The scheme involved genetic testing and durable medical equipment that patients did not need, which the defendants procured with kickbacks.

Photo: Blanchi Costela/Getty Images

Two Florida men pleaded guilty last week for their roles in a scheme to defraud Medicare by submitting over $67 million in false claims for genetic testing and durable medical equipment that patients did not need and that the defendants procured with kickbacks.

The pleas came after four days of trial in the Southern District of Florida.

According to court documents, Daniel M. Carver, 36, of Boca Raton, owned and managed call centers that he used to conduct deceptive telemarketing campaigns targeting Medicare beneficiaries to solicit them for unnecessary genetic testing and durable medical equipment. Louis "Gino" Carver, 32, of Delray Beach, worked for these call centers and acted as a straw owner for a laboratory that submitted false genetic testing claims.

The Carvers and their co-conspirators allegedly paid kickbacks and bribes to telehealth companies in exchange for completed doctors' orders, sold doctors' orders to laboratories and durable medical equipment companies in exchange for kickbacks, forged doctors' and patients' signatures, and tricked medical providers into ordering medically unnecessary genetic testing. 

Between January 2020 and July 2021, the scheme resulted in the submission of over $67 million in false claims to Medicare for medically unnecessary genetic tests and durable medical equipment.


Daniel Carver pleaded guilty to conspiracy to commit healthcare fraud and wire fraud, and conspiracy to defraud the United States and pay and receive kickbacks. He faces a maximum penalty of 25 years in prison. Louis Carver pleaded guilty to conspiracy to commit healthcare fraud and faces a maximum penalty of 10 years in prison.

Both men are scheduled to be sentenced on Dec. 5. A federal district court judge will determine any sentence after considering the U.S. Sentencing Guidelines and other statutory factors.

In addition to last week's guilty pleas, five other defendants in this case have pleaded guilty and are awaiting sentencing. Three defendants are scheduled for a trial set to commence on Sept. 26.

Assistant Attorney General Kenneth A. Polite Jr. of the Justice Department's Criminal Division, Assistant Director Luis Quesada of the FBI's Criminal Investigative Division, and Deputy Inspector General for Investigations Christian J. Schrank of the Department of Health and Human Services Office of Inspector General (HHS-OIG) made the announcement.

The FBI and HHS-OIG are investigating the case.

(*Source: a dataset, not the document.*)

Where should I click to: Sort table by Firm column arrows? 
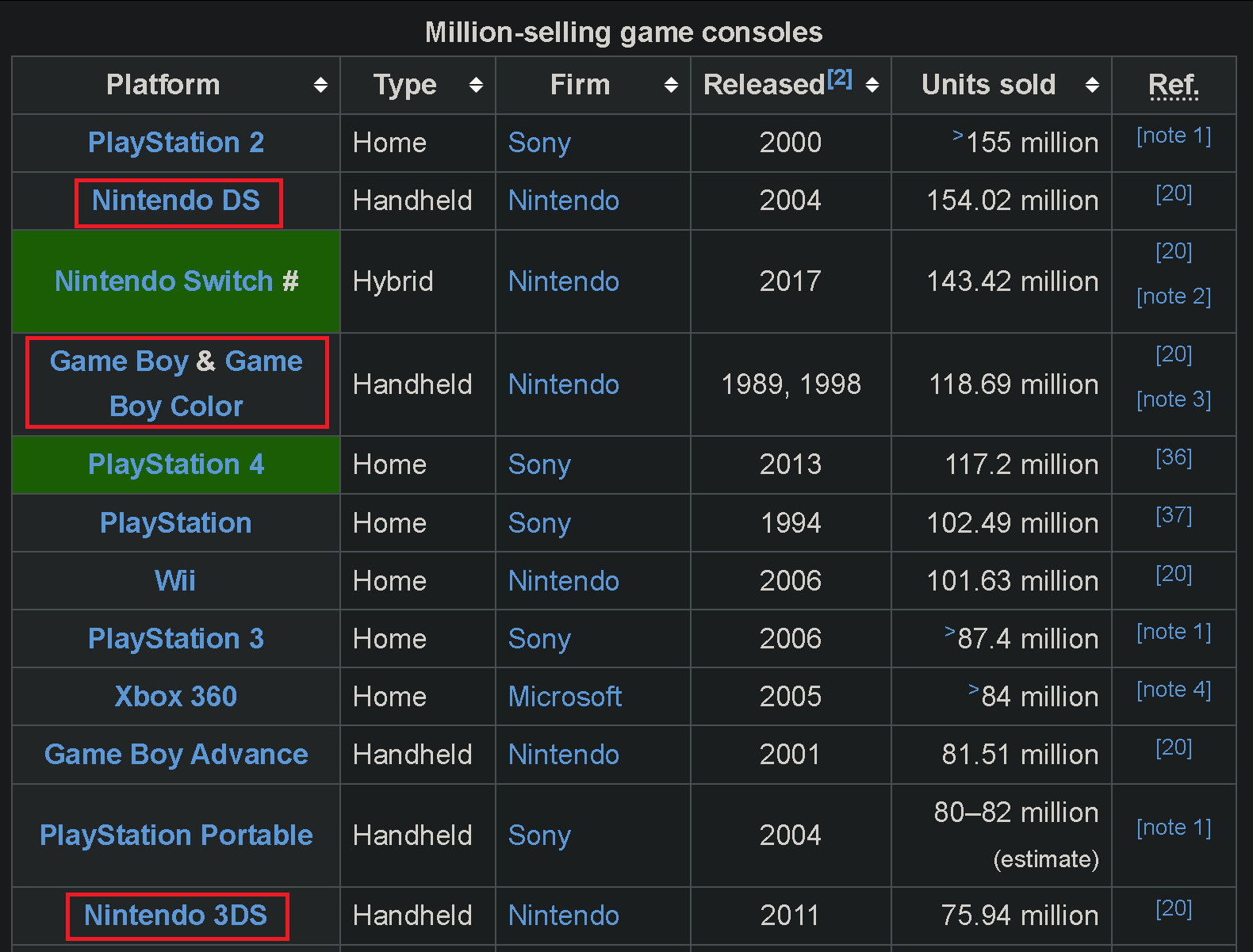point(671,85)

Settlements and judgments under the False Claims Act exceeded $2.2 billion in the fiscal year that ended on September 30, more than $1.7 billion of which pertained to matters that involved the healthcare industry – including drug and medical device manufacturers, durable medical equipment, home health and managed care providers, hospitals, pharmacies, hospice organizations and physicians, the DOJ said in February.

The False Claims Act imposes treble damages and penalties on those who knowingly and falsely claim money from the federal government or knowingly fail to pay money owed to the United States.

The amounts included in the $1.7 billion reflect recoveries arising just from federal losses. In many of these cases, the department was instrumental in recovering additional amounts for state Medicaid programs, the DOJ said.